ИСХОДНЫЙ ТЕКСТ:
################

В докладе главноначальствующего над Почтовым департаментом Ф.И. Прянишникова в 1859 году Александру II отмечалось, что «Почтовое управление, охраняя неприкосновенность письменных сношений, как не подлежащих оглашению, <…> постоянно отказывало… не только в выдаче с почты частных писем в посторонние руки, но и вообще в доставлении каких‐либо относительно этой корреспонденции сведений. Изъятия допущены в этом отношении только для корреспонденции банкротов, которая, по закону, передается в учреждаемые над ними конкурсы». На подлиннике этого доклада Прянишников сделал пометку, что 30 июля 1859 года Александр II «повелел руководствоваться и впредь правилами о неприкосновенности частной корреспонденции»[185].
24 апреля 1868 года Почтовый департамент МВД отправил во все подчиненные ему учреждения циркуляр. Он вновь подтверждал «правило о неприкосновенности частных письменных сношений, в силу которого никакие требования присутственных и судебных учреждений не только относительно частной корреспонденции, но и сведений о ней, не подлежат исполнению со стороны почтовых учреждений»[186].

################

ПЕРЕЧЕНЬ СТРОК:
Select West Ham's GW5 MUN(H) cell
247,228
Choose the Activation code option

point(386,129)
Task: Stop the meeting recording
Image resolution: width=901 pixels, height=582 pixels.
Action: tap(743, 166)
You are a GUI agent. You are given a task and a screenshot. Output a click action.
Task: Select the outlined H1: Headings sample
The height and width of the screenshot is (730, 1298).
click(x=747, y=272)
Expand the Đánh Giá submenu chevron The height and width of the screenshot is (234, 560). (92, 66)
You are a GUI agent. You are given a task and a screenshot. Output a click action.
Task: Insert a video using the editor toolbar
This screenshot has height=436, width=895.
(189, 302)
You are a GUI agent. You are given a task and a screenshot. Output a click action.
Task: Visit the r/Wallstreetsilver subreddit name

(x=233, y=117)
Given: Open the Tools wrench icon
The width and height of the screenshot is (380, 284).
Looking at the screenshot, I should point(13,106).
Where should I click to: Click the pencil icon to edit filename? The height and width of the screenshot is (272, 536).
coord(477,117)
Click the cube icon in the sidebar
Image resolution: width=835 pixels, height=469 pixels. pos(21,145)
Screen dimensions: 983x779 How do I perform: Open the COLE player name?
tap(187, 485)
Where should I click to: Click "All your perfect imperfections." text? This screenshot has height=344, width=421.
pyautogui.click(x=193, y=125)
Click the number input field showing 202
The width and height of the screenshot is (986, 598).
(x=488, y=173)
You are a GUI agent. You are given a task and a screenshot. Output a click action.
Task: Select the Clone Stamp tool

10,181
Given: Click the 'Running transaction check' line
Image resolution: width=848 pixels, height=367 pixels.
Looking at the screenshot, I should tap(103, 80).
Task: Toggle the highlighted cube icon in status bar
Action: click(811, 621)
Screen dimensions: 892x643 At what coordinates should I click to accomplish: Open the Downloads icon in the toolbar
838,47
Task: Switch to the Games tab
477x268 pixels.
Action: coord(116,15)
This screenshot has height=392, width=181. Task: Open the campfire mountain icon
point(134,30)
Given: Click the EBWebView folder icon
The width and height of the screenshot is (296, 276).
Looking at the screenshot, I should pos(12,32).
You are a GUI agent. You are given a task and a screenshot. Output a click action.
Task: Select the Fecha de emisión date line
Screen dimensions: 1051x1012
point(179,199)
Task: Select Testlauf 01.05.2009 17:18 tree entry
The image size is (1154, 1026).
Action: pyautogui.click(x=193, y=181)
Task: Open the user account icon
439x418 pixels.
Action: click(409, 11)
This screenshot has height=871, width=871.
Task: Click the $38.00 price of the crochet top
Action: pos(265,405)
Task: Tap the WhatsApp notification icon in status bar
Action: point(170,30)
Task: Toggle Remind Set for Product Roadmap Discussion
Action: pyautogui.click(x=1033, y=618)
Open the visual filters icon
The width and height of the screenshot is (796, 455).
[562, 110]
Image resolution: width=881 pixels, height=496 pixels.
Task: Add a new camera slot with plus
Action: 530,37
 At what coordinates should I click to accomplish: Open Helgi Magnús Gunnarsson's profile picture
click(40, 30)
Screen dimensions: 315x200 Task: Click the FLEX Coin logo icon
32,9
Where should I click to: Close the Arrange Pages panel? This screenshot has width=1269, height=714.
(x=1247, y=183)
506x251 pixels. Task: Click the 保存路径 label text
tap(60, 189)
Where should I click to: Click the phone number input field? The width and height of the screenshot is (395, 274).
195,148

################

ЗАДАНИЯ:
• A. Какого числа Почтовый департамент МВД разослал циркуляр во все подчиненные ему учреждения согласно исходному тексту?
• B. Выпишите из перечня строк только строки начиная со строки с «Click the number input field showing 202» и заканчивая строкой с «Action: coord(116,15)» включительно. Замените в них «Games» на «Settings», остальное оставьте без изменений.

ОТВЕТЫ К ЗАДАНИЯМ:
• A. 24 апреля 1868 года.

• B.
Click the number input field showing 202
The width and height of the screenshot is (986, 598).
(x=488, y=173)
You are a GUI agent. You are given a task and a screenshot. Output a click action.
Task: Select the Clone Stamp tool

10,181
Given: Click the 'Running transaction check' line
Image resolution: width=848 pixels, height=367 pixels.
Looking at the screenshot, I should tap(103, 80).
Task: Toggle the highlighted cube icon in status bar
Action: click(811, 621)
Screen dimensions: 892x643 At what coordinates should I click to accomplish: Open the Downloads icon in the toolbar
838,47
Task: Switch to the Settings tab
477x268 pixels.
Action: coord(116,15)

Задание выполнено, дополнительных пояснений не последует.